[Stored data]
»»

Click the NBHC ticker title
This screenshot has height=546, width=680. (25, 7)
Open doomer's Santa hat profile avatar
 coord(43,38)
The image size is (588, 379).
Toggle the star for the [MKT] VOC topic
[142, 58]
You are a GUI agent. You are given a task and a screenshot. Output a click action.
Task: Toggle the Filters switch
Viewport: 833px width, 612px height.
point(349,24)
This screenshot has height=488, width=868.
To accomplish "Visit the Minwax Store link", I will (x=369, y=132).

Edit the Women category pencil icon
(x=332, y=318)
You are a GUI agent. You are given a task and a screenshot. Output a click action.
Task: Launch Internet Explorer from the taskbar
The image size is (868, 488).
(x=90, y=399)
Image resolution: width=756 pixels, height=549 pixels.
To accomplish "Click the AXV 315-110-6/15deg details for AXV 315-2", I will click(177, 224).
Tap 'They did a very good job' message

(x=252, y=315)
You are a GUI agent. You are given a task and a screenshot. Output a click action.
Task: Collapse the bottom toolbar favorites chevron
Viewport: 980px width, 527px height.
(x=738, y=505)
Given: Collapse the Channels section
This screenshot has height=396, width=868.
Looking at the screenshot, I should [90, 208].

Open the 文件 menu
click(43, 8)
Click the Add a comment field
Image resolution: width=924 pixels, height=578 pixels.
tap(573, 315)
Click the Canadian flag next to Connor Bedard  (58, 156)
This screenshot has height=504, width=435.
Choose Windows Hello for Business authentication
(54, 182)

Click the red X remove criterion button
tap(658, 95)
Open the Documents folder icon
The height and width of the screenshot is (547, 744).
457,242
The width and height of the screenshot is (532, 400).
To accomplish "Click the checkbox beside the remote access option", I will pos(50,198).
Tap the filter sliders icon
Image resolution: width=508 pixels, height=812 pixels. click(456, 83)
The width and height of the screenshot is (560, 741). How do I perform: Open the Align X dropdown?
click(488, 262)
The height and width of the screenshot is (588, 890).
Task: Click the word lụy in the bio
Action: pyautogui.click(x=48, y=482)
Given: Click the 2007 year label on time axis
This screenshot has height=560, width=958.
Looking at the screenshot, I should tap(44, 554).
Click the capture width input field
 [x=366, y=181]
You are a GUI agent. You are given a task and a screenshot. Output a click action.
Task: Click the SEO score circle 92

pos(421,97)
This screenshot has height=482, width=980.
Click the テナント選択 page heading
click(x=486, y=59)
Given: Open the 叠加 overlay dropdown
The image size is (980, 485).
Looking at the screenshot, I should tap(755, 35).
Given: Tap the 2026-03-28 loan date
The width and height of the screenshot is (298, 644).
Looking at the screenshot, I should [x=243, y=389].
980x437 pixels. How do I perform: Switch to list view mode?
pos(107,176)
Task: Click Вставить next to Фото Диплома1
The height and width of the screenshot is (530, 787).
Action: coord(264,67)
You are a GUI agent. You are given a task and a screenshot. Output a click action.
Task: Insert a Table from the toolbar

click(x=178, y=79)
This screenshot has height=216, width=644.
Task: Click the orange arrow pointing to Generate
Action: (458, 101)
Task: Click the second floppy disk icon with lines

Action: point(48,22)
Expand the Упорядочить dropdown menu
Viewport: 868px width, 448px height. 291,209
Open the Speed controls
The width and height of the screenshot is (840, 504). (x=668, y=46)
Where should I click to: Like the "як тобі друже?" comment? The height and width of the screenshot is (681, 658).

««

- About this exercise
Every line containing the string "Collapse" in the entries should be counted; give the resulting number and nothing else.

- Solution to this exercise
2